The paper “Can GNNs Learn Link Heuristics” by Shuming Liang et al. investigates the effectiveness of GNNs in learning structural information, specifically in the case of link prediction tasks. Although structural identification is not the primary task of link prediction, encapsulating such information is important and would help performance.

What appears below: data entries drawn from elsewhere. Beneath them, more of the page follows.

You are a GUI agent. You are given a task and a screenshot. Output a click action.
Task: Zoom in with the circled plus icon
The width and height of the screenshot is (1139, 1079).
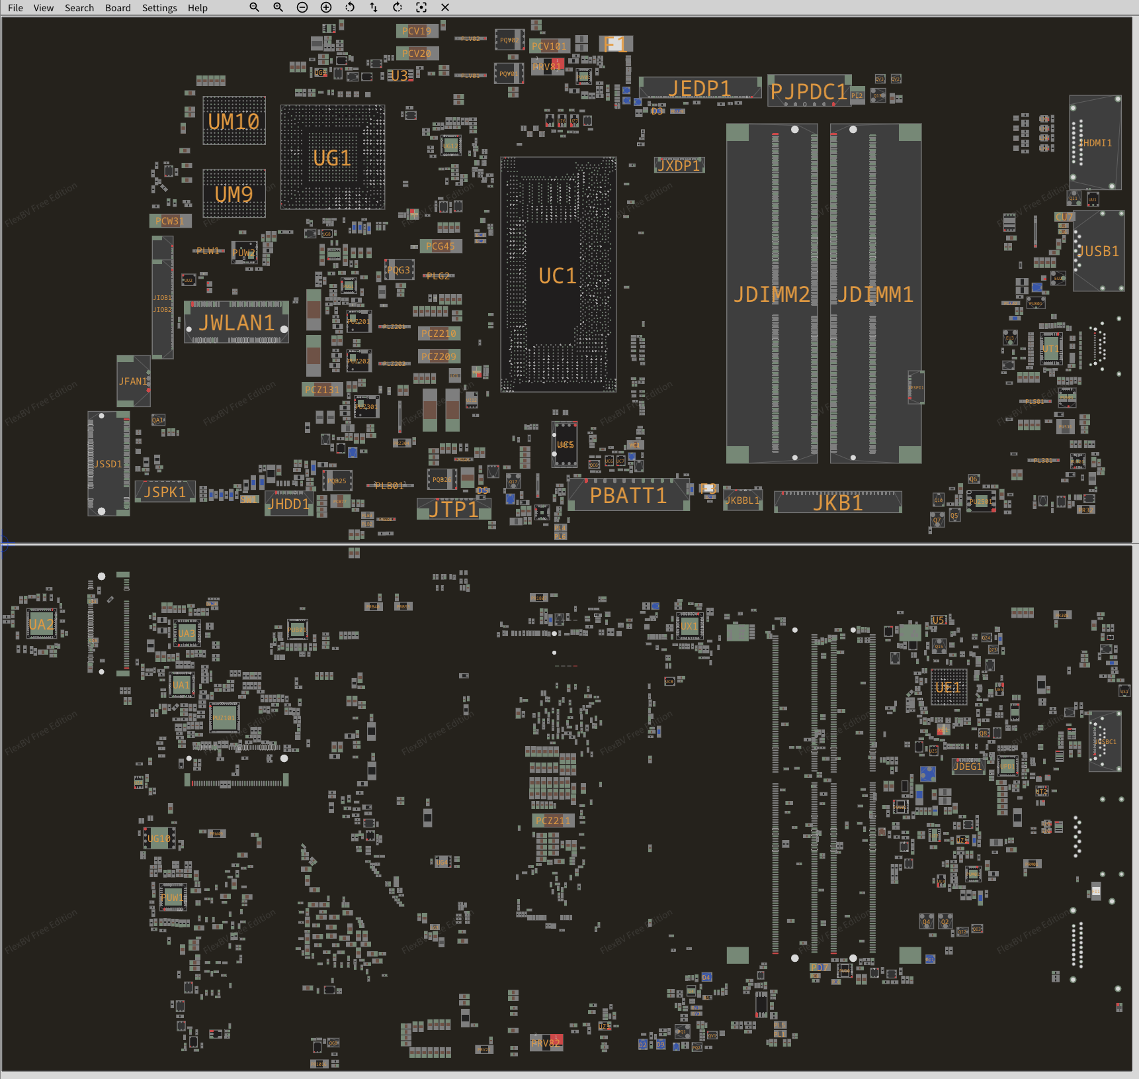326,7
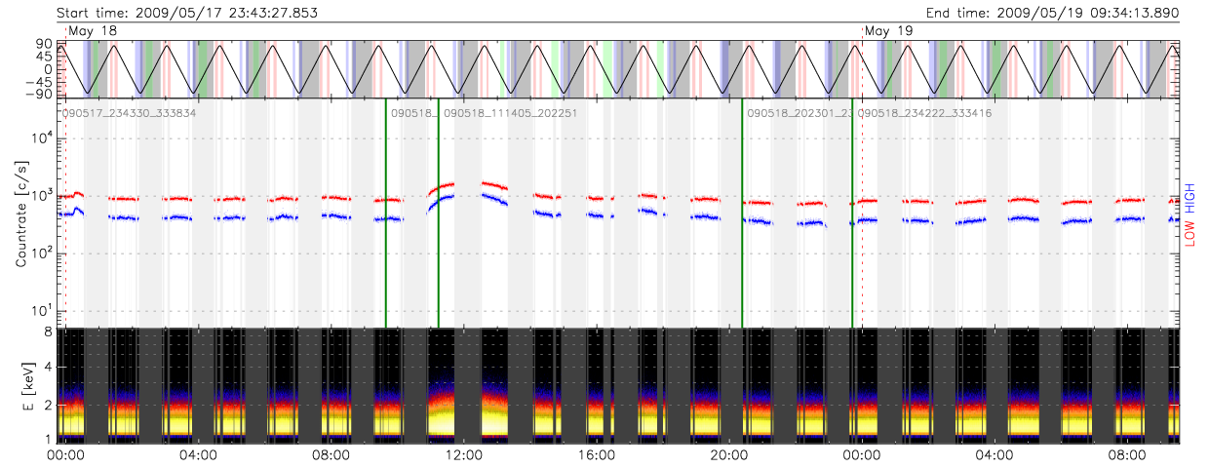Screen dimensions: 1209x468
Task: Click the Start time label text
Action: pos(187,12)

Their paper questions the ability of GNN aggregation methods in capturing more nuanced and complex structural information and attempts to alleviate this problem by explicitly passing in features that measure certain structural properties.

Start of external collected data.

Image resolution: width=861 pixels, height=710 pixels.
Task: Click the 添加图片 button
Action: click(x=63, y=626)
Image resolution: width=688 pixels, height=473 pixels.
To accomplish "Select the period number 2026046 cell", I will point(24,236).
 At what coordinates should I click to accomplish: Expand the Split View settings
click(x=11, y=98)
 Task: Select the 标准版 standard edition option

Shuming Liang 等人的论文“GNNs Can Learn Link Heuristics”研究了 GNN 在学习结构信息方面的有效性，特别是在链接预测任务的情况下。尽管结构识别不是链路预测的主要任务，但封装此类信息很重要，并且有助于性能。他们的论文质疑 GNN 聚合方法捕获更细微和复杂的结构信息的能力，并试图通过显式传递测量某些结构特性的特征来缓解这个问题。

One of the key heuristics in Liang’s paper is the common neighbors metric. The common neighbors metric looks at the sets of neighbors between two entities and if the sets have a non-zero intersection then the two nodes have a common neighbors. In their paper, they run several ablations studies via mean aggregation and graph attention aggregation methods to show that standard GNNs cannot accurately determine whether or not two nodes share a common neighbor. The importance of the common neighbor is further amplified by the fact that drug interactions often occur in multi-hop relations.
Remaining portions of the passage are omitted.